▸ **What is needed**:
Everything from the line containing "Screen dimensions: 1327x736" to the end of the material, both ends included, should be repeated exactly; please give only those lines.

Information provided START

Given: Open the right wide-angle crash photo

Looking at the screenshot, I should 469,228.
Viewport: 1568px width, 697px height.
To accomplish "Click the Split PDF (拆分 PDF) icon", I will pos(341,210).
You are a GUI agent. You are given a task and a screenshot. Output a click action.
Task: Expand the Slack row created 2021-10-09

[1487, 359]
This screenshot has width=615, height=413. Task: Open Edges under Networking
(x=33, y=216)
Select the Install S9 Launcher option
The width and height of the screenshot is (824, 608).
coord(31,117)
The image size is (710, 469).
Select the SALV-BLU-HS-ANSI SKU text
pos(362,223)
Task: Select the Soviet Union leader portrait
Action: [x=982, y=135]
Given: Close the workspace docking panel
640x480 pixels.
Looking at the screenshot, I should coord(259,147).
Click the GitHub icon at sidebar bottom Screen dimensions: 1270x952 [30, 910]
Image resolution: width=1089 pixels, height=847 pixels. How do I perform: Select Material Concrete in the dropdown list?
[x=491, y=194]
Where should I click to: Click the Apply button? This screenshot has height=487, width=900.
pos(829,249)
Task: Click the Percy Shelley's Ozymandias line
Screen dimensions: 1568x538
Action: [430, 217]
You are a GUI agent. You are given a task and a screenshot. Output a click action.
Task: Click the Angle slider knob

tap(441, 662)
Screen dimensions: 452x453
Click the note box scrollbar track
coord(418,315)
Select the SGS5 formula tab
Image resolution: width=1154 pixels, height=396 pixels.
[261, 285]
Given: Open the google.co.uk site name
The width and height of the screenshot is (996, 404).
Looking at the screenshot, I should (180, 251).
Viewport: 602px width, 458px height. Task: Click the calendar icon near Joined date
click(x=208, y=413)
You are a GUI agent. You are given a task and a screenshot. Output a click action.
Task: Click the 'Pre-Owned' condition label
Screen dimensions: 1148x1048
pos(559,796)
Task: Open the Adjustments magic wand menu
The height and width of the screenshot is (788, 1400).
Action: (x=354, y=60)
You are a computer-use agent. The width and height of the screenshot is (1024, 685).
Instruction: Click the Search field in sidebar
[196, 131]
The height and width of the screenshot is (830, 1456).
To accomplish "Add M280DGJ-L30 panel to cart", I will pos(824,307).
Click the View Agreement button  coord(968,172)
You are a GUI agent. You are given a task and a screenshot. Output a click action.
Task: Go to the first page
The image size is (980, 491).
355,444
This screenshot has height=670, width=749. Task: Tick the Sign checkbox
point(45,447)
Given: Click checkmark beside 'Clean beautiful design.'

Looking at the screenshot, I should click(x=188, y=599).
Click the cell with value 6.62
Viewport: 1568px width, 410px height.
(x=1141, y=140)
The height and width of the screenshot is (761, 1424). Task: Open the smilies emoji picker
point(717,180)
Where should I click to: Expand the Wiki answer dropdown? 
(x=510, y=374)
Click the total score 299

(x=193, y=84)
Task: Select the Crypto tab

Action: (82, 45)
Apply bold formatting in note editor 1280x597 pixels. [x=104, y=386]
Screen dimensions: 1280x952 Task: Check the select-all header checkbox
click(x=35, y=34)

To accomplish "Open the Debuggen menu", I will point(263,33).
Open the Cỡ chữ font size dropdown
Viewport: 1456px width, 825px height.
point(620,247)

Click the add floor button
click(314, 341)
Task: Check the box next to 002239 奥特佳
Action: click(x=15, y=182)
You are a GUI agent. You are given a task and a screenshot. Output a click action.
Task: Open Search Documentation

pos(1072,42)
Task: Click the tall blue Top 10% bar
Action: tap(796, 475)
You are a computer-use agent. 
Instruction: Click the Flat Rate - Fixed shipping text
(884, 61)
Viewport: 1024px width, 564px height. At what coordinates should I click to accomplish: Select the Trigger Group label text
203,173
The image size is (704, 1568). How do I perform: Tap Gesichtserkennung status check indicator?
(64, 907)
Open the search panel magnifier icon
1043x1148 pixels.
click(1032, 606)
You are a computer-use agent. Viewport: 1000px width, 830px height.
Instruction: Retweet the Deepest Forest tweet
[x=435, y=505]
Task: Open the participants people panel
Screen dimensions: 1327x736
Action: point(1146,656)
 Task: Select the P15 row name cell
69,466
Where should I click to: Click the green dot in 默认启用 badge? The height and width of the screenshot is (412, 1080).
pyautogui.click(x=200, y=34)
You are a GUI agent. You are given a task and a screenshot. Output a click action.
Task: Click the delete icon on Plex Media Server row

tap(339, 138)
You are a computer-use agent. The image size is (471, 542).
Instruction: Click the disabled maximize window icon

Information provided END

▸ **Exercise solution**:
Screen dimensions: 1327x736
Action: point(1146,656)
 Task: Select the P15 row name cell
69,466
Where should I click to: Click the green dot in 默认启用 badge? The height and width of the screenshot is (412, 1080).
pyautogui.click(x=200, y=34)
You are a GUI agent. You are given a task and a screenshot. Output a click action.
Task: Click the delete icon on Plex Media Server row

tap(339, 138)
You are a computer-use agent. The image size is (471, 542).
Instruction: Click the disabled maximize window icon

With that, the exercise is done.